En plus de suivre ces personnages tellement bien dépeints, on suit la fin du XVIII ème siècle, chez différentes couches de la population. On approche de près Louis XVI et Marie-Antoinette, ces jeunes souverains pas suffisamment formé pour gouverner, spécialement en temps de crise. on entend aussi le peuple gronder, et Bourdeau se fait l’écho de la colère du peuple devant les dépenses royales, et des lumières des philosophes qui se répandent… On suit aussi les mœurs libertines de l’époque, notamment avec Nicolas qui reconnaît son fils naturel, et a des relations avec une autre femme, mais sans être marié, à 34 ans…L’ambiance de l’époque est fidèlement retranscrite, de manière très complète.
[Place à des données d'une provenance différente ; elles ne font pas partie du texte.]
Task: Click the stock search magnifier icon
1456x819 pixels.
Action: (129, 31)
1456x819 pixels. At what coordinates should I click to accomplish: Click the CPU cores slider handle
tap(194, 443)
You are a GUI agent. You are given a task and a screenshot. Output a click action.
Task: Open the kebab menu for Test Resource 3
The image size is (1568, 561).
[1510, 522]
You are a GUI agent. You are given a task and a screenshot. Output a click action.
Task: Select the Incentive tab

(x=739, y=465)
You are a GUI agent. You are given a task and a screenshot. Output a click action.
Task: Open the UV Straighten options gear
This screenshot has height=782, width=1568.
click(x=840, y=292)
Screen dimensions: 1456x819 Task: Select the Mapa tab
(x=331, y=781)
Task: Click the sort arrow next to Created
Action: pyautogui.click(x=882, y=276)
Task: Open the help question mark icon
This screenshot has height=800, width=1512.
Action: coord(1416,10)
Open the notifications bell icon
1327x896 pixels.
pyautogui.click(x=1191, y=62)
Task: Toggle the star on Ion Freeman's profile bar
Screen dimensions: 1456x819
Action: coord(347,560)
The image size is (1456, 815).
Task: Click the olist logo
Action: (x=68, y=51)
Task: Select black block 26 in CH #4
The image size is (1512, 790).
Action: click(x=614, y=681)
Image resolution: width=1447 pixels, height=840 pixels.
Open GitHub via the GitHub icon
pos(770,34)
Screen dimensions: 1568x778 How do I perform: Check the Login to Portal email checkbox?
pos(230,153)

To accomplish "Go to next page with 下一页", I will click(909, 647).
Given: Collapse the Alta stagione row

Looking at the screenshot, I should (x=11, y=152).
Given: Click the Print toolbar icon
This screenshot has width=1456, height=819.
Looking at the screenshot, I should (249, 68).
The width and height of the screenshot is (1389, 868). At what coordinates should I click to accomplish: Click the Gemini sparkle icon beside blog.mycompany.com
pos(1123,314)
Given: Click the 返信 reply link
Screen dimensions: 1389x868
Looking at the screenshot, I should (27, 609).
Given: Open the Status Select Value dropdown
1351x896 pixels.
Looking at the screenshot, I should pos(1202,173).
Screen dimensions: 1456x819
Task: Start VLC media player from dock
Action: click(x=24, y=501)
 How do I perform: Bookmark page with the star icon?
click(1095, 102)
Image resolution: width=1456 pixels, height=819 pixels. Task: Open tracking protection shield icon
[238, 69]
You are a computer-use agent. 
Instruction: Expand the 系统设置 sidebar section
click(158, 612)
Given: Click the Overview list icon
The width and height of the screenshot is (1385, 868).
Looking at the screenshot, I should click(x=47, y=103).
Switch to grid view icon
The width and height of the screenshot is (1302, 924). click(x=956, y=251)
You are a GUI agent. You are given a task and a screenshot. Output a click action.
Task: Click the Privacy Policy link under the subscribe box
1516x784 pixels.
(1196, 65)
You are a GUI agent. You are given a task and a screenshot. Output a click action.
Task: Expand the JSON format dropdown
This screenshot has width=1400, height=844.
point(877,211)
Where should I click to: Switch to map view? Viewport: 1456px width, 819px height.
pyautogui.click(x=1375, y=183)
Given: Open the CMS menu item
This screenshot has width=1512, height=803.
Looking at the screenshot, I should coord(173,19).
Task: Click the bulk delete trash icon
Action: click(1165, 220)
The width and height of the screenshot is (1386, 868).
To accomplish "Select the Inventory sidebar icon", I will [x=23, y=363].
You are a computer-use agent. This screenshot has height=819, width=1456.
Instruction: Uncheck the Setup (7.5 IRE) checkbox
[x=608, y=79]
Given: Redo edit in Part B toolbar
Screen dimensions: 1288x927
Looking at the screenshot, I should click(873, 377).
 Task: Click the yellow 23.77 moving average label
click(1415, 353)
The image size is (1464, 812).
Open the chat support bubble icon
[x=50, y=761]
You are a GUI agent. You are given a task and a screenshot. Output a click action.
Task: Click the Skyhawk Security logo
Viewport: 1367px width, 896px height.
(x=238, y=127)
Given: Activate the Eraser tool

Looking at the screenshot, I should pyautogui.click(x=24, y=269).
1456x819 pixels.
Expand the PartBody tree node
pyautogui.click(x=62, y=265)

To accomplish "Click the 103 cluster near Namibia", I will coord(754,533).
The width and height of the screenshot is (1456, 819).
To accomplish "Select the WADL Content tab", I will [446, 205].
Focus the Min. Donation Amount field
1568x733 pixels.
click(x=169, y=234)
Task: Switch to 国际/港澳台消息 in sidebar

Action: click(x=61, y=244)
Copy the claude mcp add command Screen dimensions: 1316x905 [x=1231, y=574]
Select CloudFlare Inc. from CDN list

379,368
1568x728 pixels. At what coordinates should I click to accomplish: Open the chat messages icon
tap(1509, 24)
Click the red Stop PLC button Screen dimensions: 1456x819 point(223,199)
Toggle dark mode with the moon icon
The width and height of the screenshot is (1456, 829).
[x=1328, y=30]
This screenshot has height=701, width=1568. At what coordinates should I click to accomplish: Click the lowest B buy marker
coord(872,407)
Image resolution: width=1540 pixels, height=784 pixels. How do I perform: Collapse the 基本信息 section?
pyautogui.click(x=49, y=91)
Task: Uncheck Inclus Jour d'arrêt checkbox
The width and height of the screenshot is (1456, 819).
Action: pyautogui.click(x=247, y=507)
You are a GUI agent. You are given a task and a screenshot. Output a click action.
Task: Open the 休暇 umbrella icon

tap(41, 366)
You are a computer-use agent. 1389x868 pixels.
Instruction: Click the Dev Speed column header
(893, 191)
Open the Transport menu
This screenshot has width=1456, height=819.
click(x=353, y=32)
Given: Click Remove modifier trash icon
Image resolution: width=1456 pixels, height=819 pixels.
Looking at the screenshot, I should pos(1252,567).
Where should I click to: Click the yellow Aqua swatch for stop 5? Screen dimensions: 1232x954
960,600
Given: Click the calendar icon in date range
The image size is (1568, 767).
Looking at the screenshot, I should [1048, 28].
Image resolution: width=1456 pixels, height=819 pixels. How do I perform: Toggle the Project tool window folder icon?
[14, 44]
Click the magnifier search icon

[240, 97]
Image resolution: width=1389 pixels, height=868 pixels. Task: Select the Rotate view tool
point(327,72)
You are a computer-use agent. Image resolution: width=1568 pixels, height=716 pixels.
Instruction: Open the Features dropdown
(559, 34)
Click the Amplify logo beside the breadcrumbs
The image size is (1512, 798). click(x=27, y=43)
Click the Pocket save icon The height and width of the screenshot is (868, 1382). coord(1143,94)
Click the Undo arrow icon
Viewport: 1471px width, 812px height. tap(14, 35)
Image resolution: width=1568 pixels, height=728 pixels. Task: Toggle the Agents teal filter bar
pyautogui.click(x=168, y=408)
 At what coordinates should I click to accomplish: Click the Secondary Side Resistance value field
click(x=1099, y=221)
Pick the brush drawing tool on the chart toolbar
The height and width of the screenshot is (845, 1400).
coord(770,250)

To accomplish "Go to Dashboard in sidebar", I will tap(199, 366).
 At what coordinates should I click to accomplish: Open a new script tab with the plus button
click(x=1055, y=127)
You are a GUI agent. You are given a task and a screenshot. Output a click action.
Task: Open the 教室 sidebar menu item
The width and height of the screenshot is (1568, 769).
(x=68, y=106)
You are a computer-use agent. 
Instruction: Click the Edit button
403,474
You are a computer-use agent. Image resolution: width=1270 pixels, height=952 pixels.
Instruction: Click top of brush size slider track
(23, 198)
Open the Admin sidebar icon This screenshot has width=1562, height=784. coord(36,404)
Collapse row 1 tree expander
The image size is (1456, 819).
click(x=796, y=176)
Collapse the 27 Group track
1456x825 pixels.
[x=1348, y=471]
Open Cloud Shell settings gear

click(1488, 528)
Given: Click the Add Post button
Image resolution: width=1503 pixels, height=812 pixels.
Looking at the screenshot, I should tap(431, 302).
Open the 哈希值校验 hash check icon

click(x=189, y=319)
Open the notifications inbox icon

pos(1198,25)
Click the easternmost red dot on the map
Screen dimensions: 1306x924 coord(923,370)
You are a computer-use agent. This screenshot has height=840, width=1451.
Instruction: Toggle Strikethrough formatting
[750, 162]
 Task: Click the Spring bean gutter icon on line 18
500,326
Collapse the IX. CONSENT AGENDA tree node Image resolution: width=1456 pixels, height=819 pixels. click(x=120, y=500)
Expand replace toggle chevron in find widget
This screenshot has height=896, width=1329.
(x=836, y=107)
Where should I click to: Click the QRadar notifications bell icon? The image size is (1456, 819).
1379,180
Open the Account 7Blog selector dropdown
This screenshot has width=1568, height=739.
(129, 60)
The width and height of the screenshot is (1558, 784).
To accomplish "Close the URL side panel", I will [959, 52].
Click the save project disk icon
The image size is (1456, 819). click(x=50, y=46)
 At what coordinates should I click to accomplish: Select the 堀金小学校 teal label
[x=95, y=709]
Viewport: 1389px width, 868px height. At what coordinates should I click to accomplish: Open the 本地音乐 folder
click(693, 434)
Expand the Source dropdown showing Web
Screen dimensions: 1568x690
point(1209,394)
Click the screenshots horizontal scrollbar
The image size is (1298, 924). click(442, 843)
Comme souvent, l’enquête policière passe un peu au second plan, mais pour autant je l’ai trouvé plus crédible que les précédentes enquêtes, et assez bien travaillé. Ce n’est pas le principal intérêt de ces livres, aussi ce n’est pas grave si j’avais déjà deviné l’assassin avant le dénouement, ce dénouement est finalement tout indiqué.

Bref, un excellent roman historique, encore une fois, dont le pan policier est plutôt intéressant. Vivement le mois prochain pour lire le tome suivant, Le sang des farines!